─── TRECHO CITADO

Para Goldstein, todos sofrem luto, perda e trauma.
— E minha experiência ao observar como as pessoas lidam com isso é que sempre há humor, leveza e amor. Há os lados positivos na dor. E para mim isso é interessante de explorar, seja dramática ou comicamente.
Ao longo desses últimos anos, essa abordagem parece especialmente relevante, na opinião de Jason Segel:
— Nós vivemos um período de luto permanente por um bom tempo e não só por causa da pandemia, mas pela perda de um sentido de normalidade, porque muitas coisas ficaram bem estranhas nos últimos tempos.
E ele vai adiante nessa definição:
— Todos estamos sofrendo o luto da falta de segurança, de bem-estar. É uma sensação de perda muito genuína. E acho que Falando a Real parte do princípio de que ninguém realmente está bem no momento. Essa é uma ótima maneira de estabelecer uma conexão com o espectador.

──────
─── DADOS EXTRAÍDOS

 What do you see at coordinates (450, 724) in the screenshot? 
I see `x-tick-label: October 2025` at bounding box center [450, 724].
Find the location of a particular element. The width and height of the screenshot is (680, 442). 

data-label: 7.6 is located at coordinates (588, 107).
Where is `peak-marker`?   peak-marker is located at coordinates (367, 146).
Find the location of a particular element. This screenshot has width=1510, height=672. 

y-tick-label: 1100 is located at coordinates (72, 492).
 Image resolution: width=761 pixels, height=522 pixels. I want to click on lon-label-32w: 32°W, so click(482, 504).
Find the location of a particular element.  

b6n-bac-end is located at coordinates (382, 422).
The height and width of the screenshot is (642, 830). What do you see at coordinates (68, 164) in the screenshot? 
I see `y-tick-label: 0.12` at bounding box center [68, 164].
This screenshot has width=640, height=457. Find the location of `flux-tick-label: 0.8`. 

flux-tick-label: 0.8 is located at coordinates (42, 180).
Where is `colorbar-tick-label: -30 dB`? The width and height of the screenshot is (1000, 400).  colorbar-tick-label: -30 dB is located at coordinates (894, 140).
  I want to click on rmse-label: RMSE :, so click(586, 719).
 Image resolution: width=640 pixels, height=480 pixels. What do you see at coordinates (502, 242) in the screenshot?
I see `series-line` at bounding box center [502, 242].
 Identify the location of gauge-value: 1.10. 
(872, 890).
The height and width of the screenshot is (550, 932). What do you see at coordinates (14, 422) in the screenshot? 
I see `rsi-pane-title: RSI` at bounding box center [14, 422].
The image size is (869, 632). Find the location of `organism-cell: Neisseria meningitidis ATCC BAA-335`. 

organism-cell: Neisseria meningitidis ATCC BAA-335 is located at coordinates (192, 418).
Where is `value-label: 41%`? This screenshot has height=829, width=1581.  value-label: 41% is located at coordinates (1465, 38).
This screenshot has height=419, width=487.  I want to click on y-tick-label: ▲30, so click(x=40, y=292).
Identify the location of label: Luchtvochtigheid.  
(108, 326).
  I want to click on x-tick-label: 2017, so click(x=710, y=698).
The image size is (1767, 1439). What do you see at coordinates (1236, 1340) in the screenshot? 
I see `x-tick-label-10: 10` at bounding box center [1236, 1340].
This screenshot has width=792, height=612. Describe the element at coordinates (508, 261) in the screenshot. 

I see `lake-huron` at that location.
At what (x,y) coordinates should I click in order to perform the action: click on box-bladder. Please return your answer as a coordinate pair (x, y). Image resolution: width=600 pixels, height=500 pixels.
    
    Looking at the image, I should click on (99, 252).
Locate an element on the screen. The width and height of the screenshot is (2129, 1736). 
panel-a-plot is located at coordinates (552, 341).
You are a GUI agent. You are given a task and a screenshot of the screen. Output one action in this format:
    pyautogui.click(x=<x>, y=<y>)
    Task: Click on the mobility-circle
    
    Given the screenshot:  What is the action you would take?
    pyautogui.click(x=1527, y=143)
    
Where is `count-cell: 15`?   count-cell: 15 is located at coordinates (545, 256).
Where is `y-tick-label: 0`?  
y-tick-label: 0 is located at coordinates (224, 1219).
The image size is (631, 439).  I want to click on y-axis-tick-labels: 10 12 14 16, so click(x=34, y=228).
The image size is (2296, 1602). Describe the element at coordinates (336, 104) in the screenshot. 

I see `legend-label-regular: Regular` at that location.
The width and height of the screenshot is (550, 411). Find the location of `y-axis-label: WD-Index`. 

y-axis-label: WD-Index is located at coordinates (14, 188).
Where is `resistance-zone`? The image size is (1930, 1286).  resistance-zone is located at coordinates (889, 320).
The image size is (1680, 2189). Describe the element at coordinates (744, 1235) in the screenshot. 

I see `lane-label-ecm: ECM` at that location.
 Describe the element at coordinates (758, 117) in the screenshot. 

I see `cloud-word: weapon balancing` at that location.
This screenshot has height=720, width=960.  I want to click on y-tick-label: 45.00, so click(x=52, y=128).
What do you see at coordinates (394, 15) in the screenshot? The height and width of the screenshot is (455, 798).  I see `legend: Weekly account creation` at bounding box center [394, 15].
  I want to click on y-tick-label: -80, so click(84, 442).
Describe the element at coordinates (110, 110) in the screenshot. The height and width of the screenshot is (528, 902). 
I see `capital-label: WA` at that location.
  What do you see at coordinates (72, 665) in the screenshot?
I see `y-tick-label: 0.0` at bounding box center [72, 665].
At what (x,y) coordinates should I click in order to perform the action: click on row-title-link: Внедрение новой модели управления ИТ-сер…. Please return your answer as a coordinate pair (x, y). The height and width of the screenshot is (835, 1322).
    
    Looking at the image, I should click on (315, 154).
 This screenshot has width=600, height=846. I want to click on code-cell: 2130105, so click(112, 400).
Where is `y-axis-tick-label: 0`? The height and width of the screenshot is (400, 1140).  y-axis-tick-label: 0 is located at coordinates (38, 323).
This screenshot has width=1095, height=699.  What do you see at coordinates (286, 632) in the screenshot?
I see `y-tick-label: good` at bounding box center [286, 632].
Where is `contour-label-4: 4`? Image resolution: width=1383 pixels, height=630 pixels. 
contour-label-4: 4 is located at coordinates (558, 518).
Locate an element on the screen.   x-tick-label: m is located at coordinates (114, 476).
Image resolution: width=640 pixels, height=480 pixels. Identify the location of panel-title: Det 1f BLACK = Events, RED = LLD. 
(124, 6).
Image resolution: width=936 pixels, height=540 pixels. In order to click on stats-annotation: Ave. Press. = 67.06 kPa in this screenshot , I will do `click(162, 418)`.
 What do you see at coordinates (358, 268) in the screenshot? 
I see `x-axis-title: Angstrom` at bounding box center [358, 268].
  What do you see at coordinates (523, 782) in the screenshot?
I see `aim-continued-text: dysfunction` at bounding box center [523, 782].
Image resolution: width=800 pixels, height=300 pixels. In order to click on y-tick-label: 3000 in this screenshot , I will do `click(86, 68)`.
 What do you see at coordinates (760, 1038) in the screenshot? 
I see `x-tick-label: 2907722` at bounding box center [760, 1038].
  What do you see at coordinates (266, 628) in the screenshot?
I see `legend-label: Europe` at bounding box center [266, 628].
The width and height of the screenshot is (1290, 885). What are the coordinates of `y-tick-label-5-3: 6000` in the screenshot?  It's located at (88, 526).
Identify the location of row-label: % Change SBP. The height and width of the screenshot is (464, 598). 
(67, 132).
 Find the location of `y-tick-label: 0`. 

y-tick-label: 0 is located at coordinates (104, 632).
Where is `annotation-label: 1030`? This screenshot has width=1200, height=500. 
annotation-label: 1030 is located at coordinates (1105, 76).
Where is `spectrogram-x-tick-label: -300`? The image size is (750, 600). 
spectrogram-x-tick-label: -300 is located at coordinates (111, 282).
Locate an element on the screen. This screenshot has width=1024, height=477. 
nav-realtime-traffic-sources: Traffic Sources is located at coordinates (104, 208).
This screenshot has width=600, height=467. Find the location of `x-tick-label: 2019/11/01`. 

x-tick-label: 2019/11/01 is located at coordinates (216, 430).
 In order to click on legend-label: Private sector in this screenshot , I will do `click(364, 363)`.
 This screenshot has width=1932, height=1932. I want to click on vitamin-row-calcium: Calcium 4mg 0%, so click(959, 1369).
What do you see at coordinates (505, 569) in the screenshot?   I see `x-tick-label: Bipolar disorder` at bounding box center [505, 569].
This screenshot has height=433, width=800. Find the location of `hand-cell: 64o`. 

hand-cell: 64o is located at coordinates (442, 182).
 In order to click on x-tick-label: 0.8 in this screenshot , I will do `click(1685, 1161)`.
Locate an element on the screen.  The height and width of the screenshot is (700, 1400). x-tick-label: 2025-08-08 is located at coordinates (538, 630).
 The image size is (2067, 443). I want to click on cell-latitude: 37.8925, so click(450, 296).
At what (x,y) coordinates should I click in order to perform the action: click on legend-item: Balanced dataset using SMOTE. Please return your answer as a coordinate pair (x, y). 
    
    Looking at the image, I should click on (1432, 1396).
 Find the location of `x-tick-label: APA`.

──────

## PROBLEMA
Reproduza, sem nenhuma alteração, a parte do trecho citado que abre com as palavras que contêm "Ao longo desses" e fecha em "com o espectador.".

## ESPAÇO DA RESPOSTA
Ao longo desses últimos anos, essa abordagem parece especialmente relevante, na opinião de Jason Segel:
— Nós vivemos um período de luto permanente por um bom tempo e não só por causa da pandemia, mas pela perda de um sentido de normalidade, porque muitas coisas ficaram bem estranhas nos últimos tempos.
E ele vai adiante nessa definição:
— Todos estamos sofrendo o luto da falta de segurança, de bem-estar. É uma sensação de perda muito genuína. E acho que Falando a Real parte do princípio de que ninguém realmente está bem no momento. Essa é uma ótima maneira de estabelecer uma conexão com o espectador.